Palestinians in Rafah say they are trapped as Israeli tanks have taken over the crossing on Gaza’s border with Egypt. The U.N. says Israel is denying access to the southern Gaza Strip through the Rafah crossing, as aid groups warn of impending catastrophe amid chaotic scenes of families fleeing with no safe option for shelter. The area came under heavy aerial bombardment again overnight as Israel vowed to continue its attacks on Rafah even after Hamas said it had accepted a ceasefire proposal advanced by Qatari and Egyptian mediators Monday. Israel rejected the ceasefire but said it would send a delegation to Cairo for further talks. We’ll go to Rafah later in the broadcast to get the latest from Palestinian journalist Akram al-Satarri.
A Guardian investigation found Israel used a U.S.-made weapon in the March 27 airstrike which killed seven emergency healthcare workers in southern Lebanon. Rights groups say the attack was a violation of international law.
Gaza solidarity protests continue at college campuses across the nation — as does the police crackdown. On Monday, 43 arrests were reported at UCLA. At the University of California San Diego, video shows a crowd of student protesters blocking a police bus from leaving with arrested students. This comes after UC Riverside protesters announced Friday it has become the first UC campus to reach a deal with the school to start evaluating its ties with Israel.
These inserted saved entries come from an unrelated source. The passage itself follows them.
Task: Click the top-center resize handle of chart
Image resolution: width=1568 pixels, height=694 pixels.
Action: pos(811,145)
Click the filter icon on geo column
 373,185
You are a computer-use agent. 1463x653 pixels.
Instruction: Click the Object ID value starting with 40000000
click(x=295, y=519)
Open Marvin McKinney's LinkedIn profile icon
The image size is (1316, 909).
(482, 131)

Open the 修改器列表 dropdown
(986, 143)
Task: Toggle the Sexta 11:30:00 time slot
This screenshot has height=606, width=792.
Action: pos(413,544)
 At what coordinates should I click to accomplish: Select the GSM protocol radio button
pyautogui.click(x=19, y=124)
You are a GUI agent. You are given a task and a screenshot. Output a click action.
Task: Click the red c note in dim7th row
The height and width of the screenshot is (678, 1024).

At Harvard, students and faculty members rallied Monday after the administration threatened mass expulsions for hundreds of arrested protesters. This is Issa, a Palestinian student at Harvard who’s lost over 120 family members in Gaza.
Issa: “Over the last six months, more than 124 people in my family have been brutally killed by the Israeli occupation forces.”
Protesters: “Shame!”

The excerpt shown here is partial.